(REQUIREMENT A)
Echo back, unchanged, the records from the line containing "Viewport: 1512px width, 801px" through the line containing "Looking at the screenshot, I should (1394, 692).".

(PAGE TEXT)

• • • •

[File] [PATCH] of Magdir/fonts,msdos,archive,windows,images for DOS code pages; *.cpx *.cpi

Jörg Jenderek joerg.jen.der.ek at gmx.net
Fri Jul 17 13:54:54 UTC 2020


-----BEGIN PGP SIGNED MESSAGE-----
Hash: SHA1


Hello,
some days ago i handled some DOS code pages with file name extension
cpi and cpx. When running file command version 5.39 on such examples,
other files with cpi extension and related files i get an output like:

12520850.CPX:    ASCII text, with CRLF line terminators
DEVLOAD.COM:     FREE-DOS executable (COM), UPX compressed
EGA.CP_:         Personal NetWare Packed File, was "EGA.CPI"
ega.cpi:         data
ega10.cpi:       DOS code page font data collection
ega10.cpx:       FREE-DOS executable (COM), UPX compressed
ega18.cpx:       FREE-DOS executable (COM), UPX compressed
FaxTest.cpi:     Cartesian Perceptual Compression image
GEM.CPI:         data
Gilman2.cpc:     Cartesian Perceptual Compression image
Packed File.txt: Personal NetWare Packed File, was "by Novell. C"
TICKLE.COM:      FREE-DOS executable (COM), UPX compressed

With --extension option in most cases only ??? is displayed and for
FREE-DOS UPX compressed code pages wrong extension com instead
correct cpx is displayed.
Furthermore with -i option for many samples only generic
application/octet-stream is shown.

For comparison reason i run the file format identification utility
TrID ( See https://mark0.net/soft-trid-e.html). This list the used
file name extension and often with -v option the related URL
pointing to used file format information.

Examples like ega10.cpi are recognized by line inside Magdir/fonts
 0 belong	0xff464f4e	DOS code page font data collection
Luckily TrID tool displays file name extension cpi and related URL.
This is now expressed by additional comment line like
 # URL:		http://fileformats.archiveteam.org/wiki/CPI
More information about DOS code page file format can be found in Ralf
Brown's list #01758. This is now expressed by additional comment line
like:
 # Ref.: http://www.delorie.com/djgpp/doc/rbinter/it/58/17.html
So show now file name extension and a user defined mime type by
additional lines like:
 !:mime	font/x-dos-cpi
 !:ext	cpi
The described format is used in Microsoft DOS and in older versions
of FreeDOS ( cpidos package).

• • • •

[Interface element records]
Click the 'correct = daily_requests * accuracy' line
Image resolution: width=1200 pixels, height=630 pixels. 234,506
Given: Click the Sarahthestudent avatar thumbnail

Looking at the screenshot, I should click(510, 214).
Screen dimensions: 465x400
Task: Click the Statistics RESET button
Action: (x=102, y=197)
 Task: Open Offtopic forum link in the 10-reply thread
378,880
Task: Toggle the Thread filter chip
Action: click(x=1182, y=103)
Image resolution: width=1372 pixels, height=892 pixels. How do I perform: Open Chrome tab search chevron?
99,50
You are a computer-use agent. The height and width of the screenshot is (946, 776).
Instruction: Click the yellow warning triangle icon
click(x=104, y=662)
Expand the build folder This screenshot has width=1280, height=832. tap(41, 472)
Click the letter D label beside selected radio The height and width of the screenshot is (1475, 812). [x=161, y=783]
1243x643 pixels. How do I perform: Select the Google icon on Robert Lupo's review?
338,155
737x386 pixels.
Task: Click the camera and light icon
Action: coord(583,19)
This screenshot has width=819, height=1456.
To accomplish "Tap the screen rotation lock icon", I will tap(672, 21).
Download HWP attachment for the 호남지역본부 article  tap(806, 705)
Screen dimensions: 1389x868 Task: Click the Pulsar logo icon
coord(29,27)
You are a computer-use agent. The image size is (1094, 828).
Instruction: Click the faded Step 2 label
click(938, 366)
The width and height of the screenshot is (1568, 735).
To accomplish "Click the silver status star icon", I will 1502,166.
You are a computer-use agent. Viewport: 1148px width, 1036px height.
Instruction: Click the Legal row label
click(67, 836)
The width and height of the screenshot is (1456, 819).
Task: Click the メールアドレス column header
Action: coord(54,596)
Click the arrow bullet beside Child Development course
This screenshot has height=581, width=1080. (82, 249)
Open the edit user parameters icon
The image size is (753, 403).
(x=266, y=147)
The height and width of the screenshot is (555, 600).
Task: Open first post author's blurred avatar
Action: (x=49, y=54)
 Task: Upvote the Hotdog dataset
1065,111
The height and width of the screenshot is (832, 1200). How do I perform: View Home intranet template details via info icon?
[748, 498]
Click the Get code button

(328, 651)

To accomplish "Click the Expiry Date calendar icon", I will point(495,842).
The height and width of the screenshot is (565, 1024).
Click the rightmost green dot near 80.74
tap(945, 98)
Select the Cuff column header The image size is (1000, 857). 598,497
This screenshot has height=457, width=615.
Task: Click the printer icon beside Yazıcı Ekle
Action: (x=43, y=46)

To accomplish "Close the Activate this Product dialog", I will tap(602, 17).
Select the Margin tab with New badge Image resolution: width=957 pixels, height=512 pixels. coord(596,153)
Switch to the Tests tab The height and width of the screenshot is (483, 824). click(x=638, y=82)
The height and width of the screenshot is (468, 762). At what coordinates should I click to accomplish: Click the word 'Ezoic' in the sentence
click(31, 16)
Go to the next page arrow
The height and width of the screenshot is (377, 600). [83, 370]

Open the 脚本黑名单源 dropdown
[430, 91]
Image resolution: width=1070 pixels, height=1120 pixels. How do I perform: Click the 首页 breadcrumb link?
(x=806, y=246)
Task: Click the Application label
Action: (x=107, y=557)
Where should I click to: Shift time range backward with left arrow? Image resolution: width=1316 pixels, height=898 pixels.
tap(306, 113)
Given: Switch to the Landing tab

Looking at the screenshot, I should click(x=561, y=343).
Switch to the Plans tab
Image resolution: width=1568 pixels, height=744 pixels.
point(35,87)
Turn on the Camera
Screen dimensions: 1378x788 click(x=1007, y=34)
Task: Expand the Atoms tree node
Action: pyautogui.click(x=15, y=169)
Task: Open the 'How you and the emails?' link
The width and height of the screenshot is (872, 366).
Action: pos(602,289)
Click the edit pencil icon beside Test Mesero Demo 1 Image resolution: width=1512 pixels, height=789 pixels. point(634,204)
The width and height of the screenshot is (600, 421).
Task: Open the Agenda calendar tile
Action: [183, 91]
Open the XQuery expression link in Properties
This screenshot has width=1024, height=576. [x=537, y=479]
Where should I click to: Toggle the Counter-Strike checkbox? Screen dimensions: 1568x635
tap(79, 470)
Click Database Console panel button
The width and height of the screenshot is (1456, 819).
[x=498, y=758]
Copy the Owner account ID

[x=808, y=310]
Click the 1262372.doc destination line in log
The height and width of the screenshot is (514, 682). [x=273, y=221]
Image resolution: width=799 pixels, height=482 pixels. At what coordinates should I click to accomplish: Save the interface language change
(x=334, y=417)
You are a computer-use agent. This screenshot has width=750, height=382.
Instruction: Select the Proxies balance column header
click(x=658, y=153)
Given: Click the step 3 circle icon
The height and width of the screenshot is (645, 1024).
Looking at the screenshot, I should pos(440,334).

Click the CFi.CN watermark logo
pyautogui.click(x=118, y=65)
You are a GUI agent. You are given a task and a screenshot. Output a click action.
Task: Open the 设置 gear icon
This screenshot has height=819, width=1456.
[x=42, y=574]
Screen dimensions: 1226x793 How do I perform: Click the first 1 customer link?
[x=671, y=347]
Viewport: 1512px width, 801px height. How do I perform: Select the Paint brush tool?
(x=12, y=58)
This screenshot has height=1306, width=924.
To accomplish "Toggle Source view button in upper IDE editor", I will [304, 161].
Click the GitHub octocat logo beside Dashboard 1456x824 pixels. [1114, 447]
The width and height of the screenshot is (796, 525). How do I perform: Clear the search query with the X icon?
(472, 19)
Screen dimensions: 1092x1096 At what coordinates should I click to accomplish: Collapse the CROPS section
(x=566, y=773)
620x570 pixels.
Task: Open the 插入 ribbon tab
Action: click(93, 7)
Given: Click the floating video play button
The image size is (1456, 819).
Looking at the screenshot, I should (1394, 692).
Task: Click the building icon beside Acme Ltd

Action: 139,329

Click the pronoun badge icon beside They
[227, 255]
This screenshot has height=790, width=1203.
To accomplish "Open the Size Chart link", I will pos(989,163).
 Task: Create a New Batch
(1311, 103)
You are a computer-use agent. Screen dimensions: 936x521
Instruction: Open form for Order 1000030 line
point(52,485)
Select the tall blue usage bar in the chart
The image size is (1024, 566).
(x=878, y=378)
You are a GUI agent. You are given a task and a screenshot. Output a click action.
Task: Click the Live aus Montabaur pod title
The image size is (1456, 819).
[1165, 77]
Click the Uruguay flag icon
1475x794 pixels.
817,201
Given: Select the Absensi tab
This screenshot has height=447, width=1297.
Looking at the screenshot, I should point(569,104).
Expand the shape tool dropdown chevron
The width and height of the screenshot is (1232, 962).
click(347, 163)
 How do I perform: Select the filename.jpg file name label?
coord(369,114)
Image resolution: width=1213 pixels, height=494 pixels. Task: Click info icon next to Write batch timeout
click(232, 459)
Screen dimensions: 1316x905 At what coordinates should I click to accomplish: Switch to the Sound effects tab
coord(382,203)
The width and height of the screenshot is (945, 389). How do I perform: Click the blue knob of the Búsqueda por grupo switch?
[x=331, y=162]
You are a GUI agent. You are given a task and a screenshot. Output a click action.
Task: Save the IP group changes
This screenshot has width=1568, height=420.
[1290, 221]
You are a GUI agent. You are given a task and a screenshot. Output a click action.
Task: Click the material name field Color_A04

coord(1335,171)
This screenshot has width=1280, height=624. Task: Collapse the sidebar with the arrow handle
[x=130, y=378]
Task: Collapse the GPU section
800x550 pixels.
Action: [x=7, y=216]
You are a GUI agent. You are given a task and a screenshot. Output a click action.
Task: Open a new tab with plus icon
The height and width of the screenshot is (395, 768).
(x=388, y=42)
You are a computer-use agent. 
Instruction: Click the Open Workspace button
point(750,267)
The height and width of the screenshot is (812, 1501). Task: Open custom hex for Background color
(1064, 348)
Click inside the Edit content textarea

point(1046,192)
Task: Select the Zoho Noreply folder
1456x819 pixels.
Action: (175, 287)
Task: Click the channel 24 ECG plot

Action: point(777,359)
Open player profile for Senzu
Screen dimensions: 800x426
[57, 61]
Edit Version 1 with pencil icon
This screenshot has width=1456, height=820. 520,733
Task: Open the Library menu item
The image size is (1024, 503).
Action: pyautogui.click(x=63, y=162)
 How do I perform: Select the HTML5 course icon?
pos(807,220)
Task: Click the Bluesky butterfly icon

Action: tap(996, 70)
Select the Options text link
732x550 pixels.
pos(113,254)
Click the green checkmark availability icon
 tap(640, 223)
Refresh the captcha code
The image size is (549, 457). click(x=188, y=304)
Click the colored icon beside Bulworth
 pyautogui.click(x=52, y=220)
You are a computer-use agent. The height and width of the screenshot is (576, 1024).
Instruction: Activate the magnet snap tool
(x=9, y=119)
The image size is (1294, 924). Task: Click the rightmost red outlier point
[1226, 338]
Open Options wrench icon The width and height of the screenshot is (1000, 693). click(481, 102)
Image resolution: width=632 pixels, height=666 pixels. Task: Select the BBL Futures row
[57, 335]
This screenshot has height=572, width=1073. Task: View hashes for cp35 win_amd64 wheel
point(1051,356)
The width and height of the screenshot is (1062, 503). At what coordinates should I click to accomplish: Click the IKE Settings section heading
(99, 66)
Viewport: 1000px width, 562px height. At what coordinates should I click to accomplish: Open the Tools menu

• • • •

(REQUIREMENT B)
In the patch message, why were the "!:mime" and "!:ext" lines added for DOS code page fonts?

(FULL ANSWER A)
Viewport: 1512px width, 801px height. How do I perform: Select the Paint brush tool?
(x=12, y=58)
This screenshot has height=1306, width=924.
To accomplish "Toggle Source view button in upper IDE editor", I will [304, 161].
Click the GitHub octocat logo beside Dashboard 1456x824 pixels. [1114, 447]
The width and height of the screenshot is (796, 525). How do I perform: Clear the search query with the X icon?
(472, 19)
Screen dimensions: 1092x1096 At what coordinates should I click to accomplish: Collapse the CROPS section
(x=566, y=773)
620x570 pixels.
Task: Open the 插入 ribbon tab
Action: click(93, 7)
Given: Click the floating video play button
The image size is (1456, 819).
Looking at the screenshot, I should (1394, 692).

(FULL ANSWER B)
With file 5.39, the --extension option mostly displayed only ??? and the -i option often showed only the generic application/octet-stream. The added lines make file show the cpi extension and the user-defined mime type font/x-dos-cpi.